Both Skyline’s founders have a long-standing background in insurance
Skyline Partners is teaming up with OneAdvent, a British MGA hub, for a ”key investment” delivering parametric insurance and blockchain to support underinsured farmers in India from environmental catastrophe.
It was made during the Lord Mayor of London’s visit to India, falling in line with his trade mission.
The funding will help the insurtech’s business to grow.
The partnership will see OneAdvent support Skyline Partners in the development of its inaugural weather insurance product set to launch in 2019, which claims to provide affordable protection to the agricultural industry in India.
It aims to give the underinsured an “economical and reliable” way to secure their sustainability.
OneAdvent’s chief executive, David Hill, said: “Skyline Partners’ unique technological offering is unprecedented in this space and will undoubtedly be a game changer in an industry that is at a crossroads.”
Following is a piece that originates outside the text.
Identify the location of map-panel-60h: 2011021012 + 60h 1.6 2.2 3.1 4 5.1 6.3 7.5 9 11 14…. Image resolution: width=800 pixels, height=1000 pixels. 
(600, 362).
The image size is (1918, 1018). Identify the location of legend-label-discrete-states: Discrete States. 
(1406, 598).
Protecting India’s tea trade
Insurance Times caught up with Skyline Partners to discuss how the firm is helping farmers in India to protect crops from weather catastrophe.
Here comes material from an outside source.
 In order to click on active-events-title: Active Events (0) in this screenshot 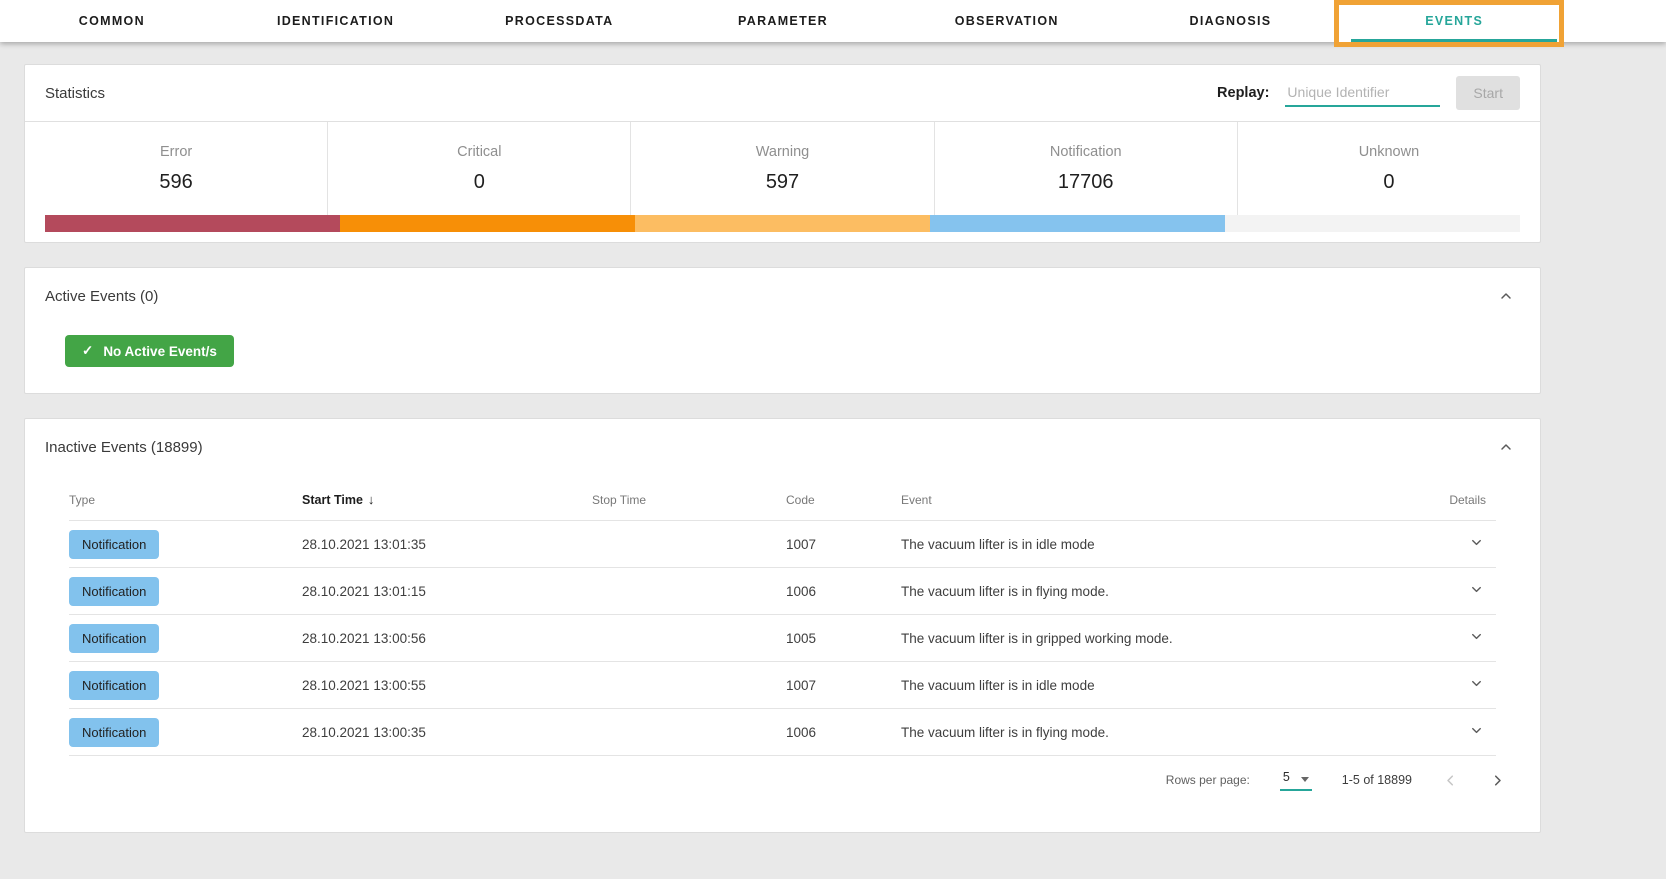, I will do `click(102, 296)`.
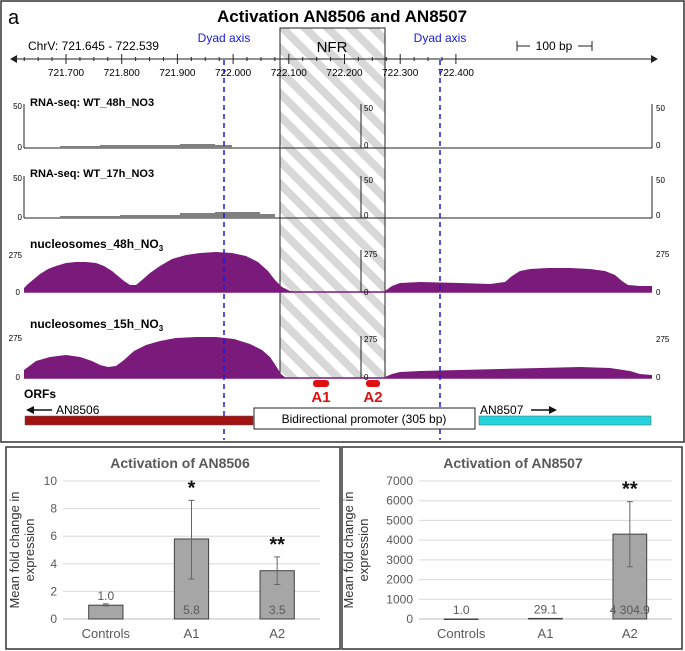 Image resolution: width=685 pixels, height=651 pixels. I want to click on track-nucleosomes-48h: nucleosomes_48h_NO3 275 0 275 0 275 0, so click(340, 267).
The firm sees insurance as a service.
India is the focus of its launch, and plans to look at extending the product to other geographies thereafter.
Its founder and director, Gethin Jones, told Insurance Times the firm aims to target the underinsured using technology.
It partnered with IBM earlier this year using their Hyperledger for its administration policies. It’s working very closely with them in building the platform. Its products are data driven parametric products.
He said: “If we can create products using data, we can create more value for the customer and align it with their risks.”
To do this Jones and the firm’s co-founder Laurent Sabatié visited Assam to meet tea farmers and get a better understanding of their needs, as well as meeting tea proprietors in March.
Jones added: “We see India as a massively underserved and under protected market. It’s one of the fastest growing markets in the world. It’s highly technologically advanced. It has a very large agricultural industry there and a renewable energy market which is obviously very effected by weather.”
Sabatié commented on the penetration of technology in India being one of the largest in the world. In that sense the location “ticks all the boxes” for the launch of the product.
He sees the demonetisation of India’s cashless society as a “positive thing” as it makes products more accessible to people.
The product is completely transparent for the customer and the insurer, and while traditionally the policy holder has to prove its loss and justify the reasoning behind it, Skyline Partners’ model defines all of this upfront in real time.
Jones said: “With parametric insurance its black and white, the only difficulty comes if the pay-out is not aligned to the impact experienced by the customer. This is why we are working very closely with the customer.”
Different economic incentives
Sabatié explained that insurers and consumers have different incentives.
He said: “Insurers are increasingly looking at the foundation of the claim. You have the insurer and the policy holder who have very different incentives, one wants to prove their claim and the other doesn’t want to pay too many claims, so both have different economic interests.”
He argued that with everything being decided upfront, it does away with that.
Lastly, he said: “Our goal is to provide an affordable protection for the underserved, but we need to make sure it is sustainable and viable. This is so that the risk protectors on the other side of the chain want to invest and will cater to populations who need it but also to make sure that everyone has an equal incentive.”
Both Sabatié and Jones have a long-standing presence in the insurance space, seeing this as a “big advantage.”
Sabatié formerly worked at AXA, AIG and ProSight Speciality Insurance. Jones has worked at RSA and Chaucer Syndicates.
Skyline Partners is a London based insurtech startup which provides insurance solutions for weather catastrophe using technology. It was founded last year to restore trust in financial protection and make insurance accessible using technology.
The firm’s vision is to provide commercially viable and affordable insurance to the underserved markets around the globe.